And after many fabrications, many excuses, I finally told my mother the truth about him. I had been hesitant to tell her at first, because I was afraid she’d jump to the conclusions she always jumps to. Whenever she sees one of my friends, walking hand in hand when she picks me up from school, she always warns me to never be one of those people. My parents have always been overprotective, they’ve always had a irrationally prominent fear that I might get raped, or taken advantage of by a boy. I don’t blame them, I’m pretty stupid when it comes to dealing with boys—I’m extremely gullible.
But my mother reacted pretty well. She was calm, and she didn’t jump into conclusions about his character.
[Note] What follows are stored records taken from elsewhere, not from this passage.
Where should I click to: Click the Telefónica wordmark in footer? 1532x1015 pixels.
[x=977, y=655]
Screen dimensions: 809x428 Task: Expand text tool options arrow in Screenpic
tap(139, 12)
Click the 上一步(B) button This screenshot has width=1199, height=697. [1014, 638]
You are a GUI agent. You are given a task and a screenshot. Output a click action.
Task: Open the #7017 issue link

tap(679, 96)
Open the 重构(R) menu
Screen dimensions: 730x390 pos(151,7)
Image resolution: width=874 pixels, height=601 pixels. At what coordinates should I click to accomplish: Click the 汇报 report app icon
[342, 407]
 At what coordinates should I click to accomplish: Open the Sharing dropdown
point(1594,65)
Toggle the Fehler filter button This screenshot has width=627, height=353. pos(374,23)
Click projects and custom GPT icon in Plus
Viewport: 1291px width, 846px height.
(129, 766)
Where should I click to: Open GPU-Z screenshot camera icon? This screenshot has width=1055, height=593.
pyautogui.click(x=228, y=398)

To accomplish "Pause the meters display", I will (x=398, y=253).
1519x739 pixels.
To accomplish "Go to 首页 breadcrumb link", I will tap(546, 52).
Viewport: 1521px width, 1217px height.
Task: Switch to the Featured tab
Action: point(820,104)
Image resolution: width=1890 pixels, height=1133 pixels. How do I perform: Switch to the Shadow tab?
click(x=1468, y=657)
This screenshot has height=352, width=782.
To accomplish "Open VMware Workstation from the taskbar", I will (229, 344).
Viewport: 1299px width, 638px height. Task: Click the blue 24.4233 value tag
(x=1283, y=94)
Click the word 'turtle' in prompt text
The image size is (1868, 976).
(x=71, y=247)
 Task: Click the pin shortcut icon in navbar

She said, “I don’t know him, and maybe he is a wonderful guy. Maybe he’s the most incredible guy ever, but I just want you to be careful, and concentrate on your studies. You can’t afford to get distracted by a guy when you’re at one of the most critical stages in your academic career.” She was really reasonable about it. And I understand her worries, I know that my dad and her want what’s best for me. And I’m going to prove to them that I’ll prioritize my time more wisely, and finish my homework more efficiently. That I’ll be able to balance my schoolwork and still love him with all my heart.
And honestly, the truth deserved to be known. I don’t want to hide it—there’s practically no way to hide it. I’m in love with him. From the grin that lingers on my face when I stare listlessly out the window, from the smile that flits across my face whenever I think of him, how every chance I get, I call him…he’s a part of every second of my life.